(Saved entries)

Segment Open

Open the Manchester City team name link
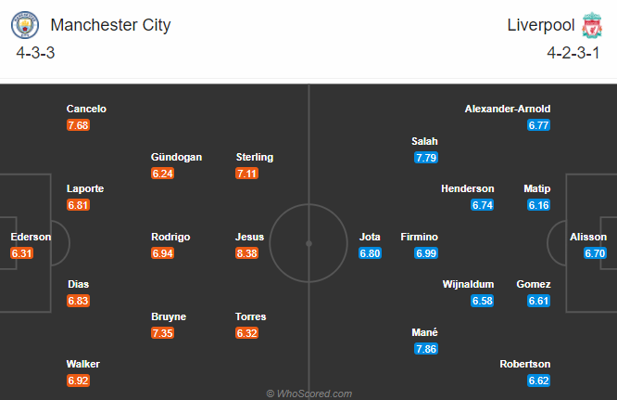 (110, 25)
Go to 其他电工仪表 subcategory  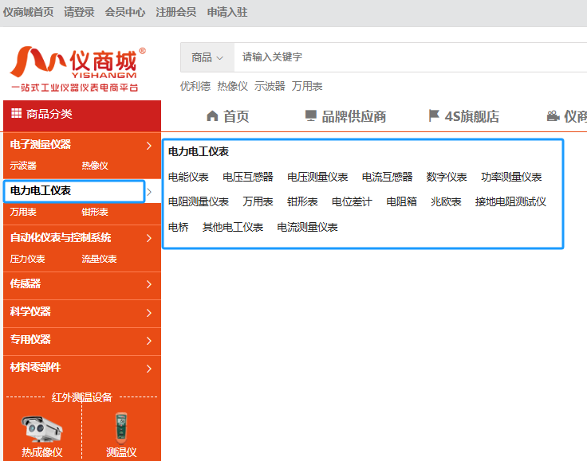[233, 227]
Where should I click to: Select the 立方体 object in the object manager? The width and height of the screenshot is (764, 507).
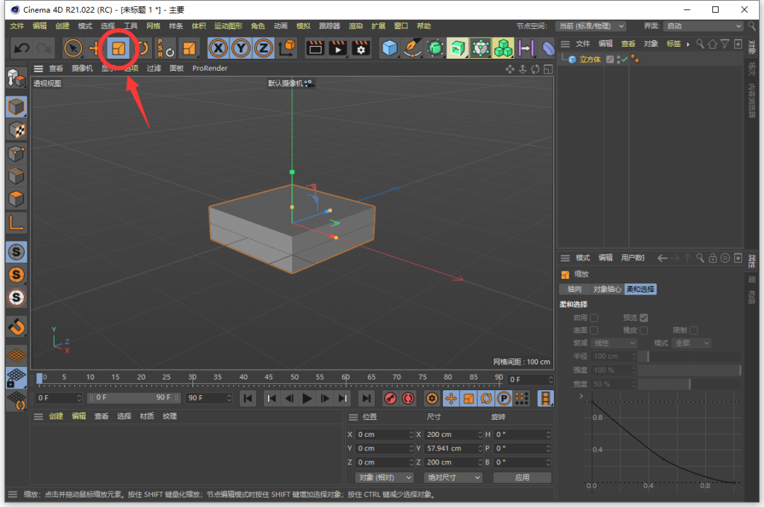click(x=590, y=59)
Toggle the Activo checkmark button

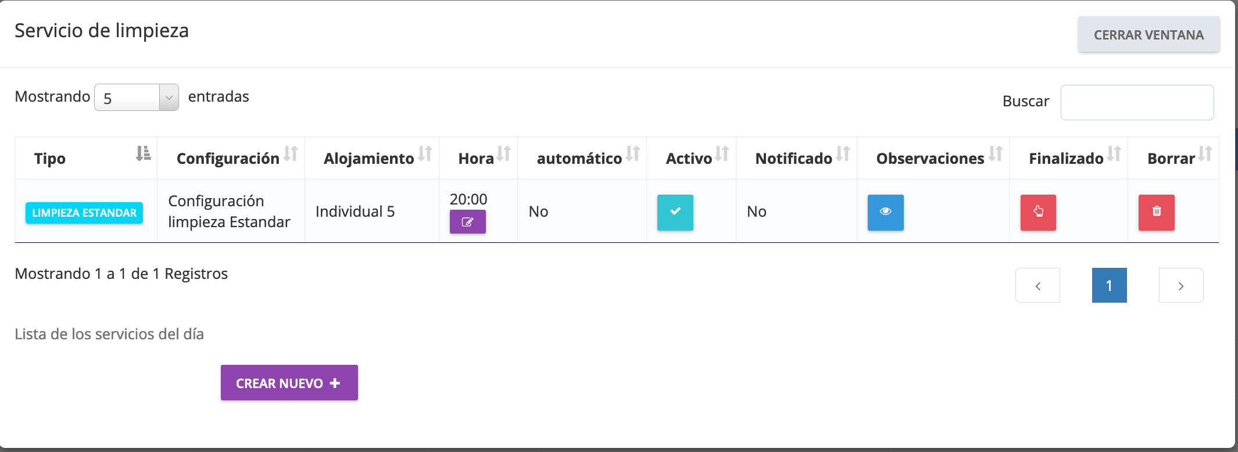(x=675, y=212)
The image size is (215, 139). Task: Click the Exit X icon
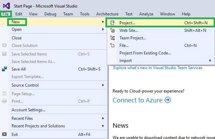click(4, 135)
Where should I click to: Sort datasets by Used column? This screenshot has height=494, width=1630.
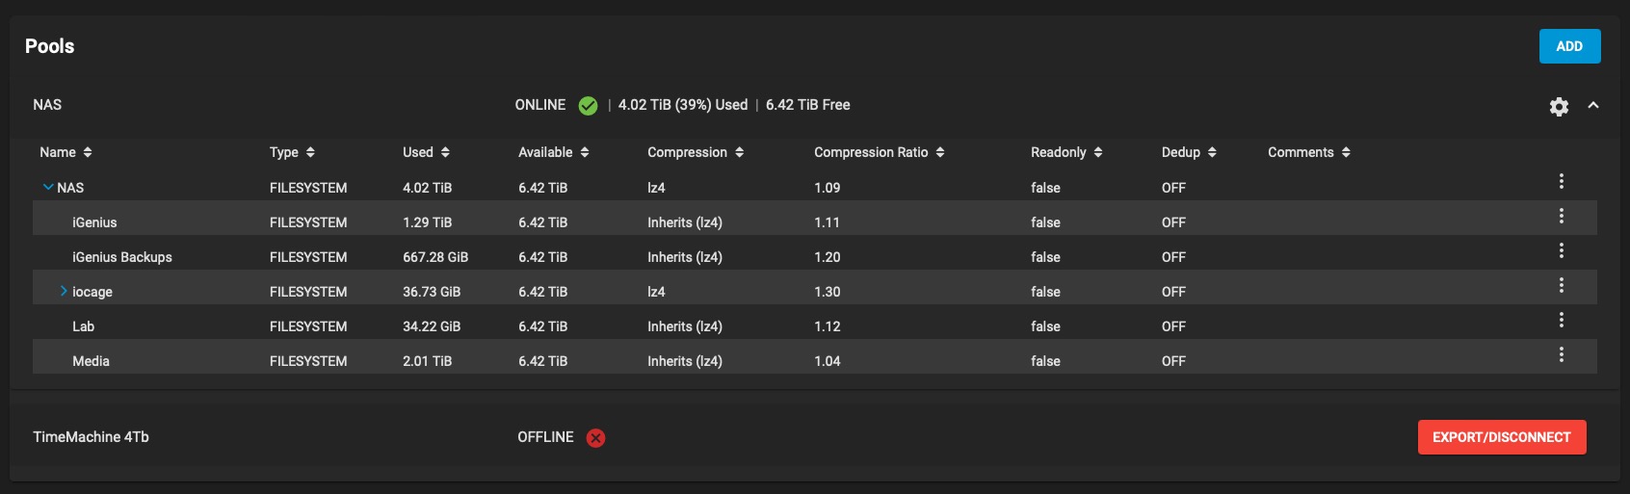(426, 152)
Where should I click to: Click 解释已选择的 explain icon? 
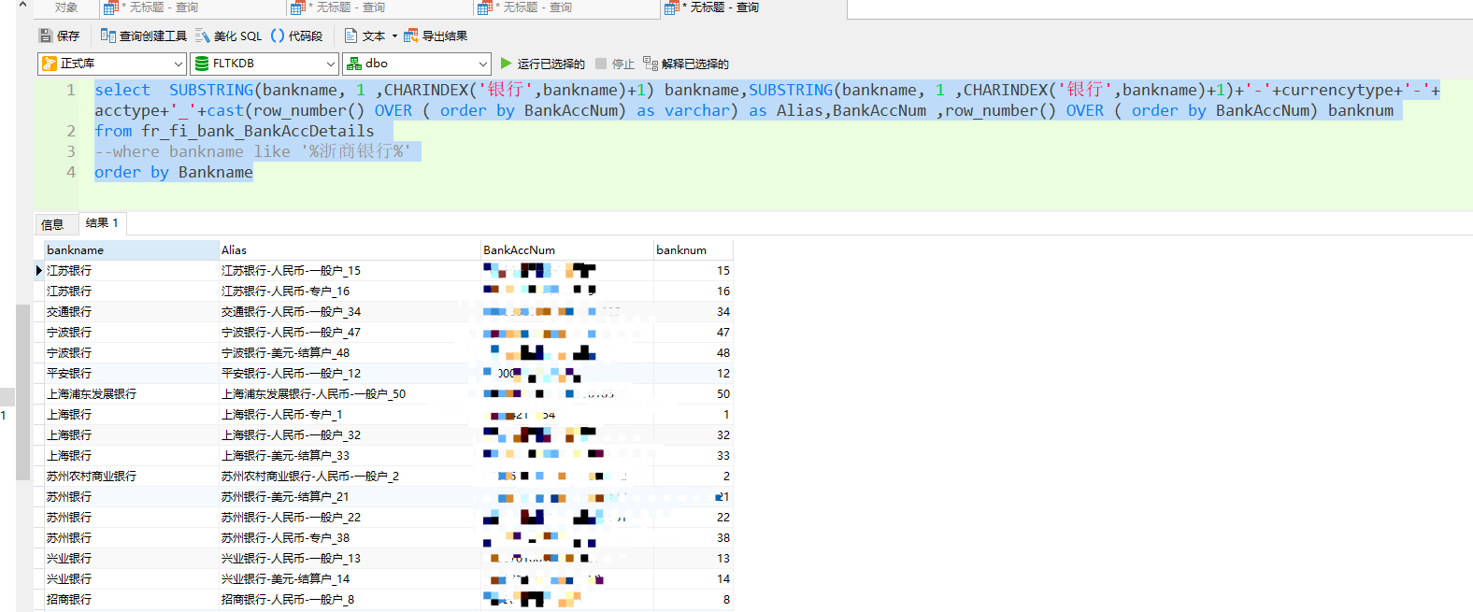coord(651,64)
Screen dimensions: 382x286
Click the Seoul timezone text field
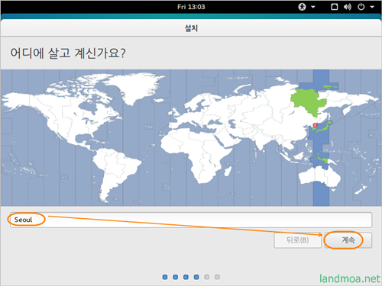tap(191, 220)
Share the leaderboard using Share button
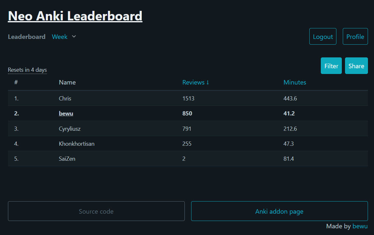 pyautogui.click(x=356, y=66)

Segment Closed
Segment Open

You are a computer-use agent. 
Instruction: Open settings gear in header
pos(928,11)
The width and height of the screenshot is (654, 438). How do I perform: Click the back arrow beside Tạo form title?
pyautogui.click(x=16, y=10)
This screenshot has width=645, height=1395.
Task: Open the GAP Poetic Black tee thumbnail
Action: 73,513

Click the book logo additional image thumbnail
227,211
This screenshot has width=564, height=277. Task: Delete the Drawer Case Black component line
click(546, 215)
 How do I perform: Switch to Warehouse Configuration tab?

Segment Closed

• EXERCISE OBJECTIVE: Would you please repeat exactly the lines above, starting at the line with "This screenshot has width=564, height=277." and stopping at the line with "How do I perform: Switch", both included?

• ANSWER AREA:
This screenshot has width=564, height=277. Task: Delete the Drawer Case Black component line
click(546, 215)
 How do I perform: Switch to Warehouse Configuration tab?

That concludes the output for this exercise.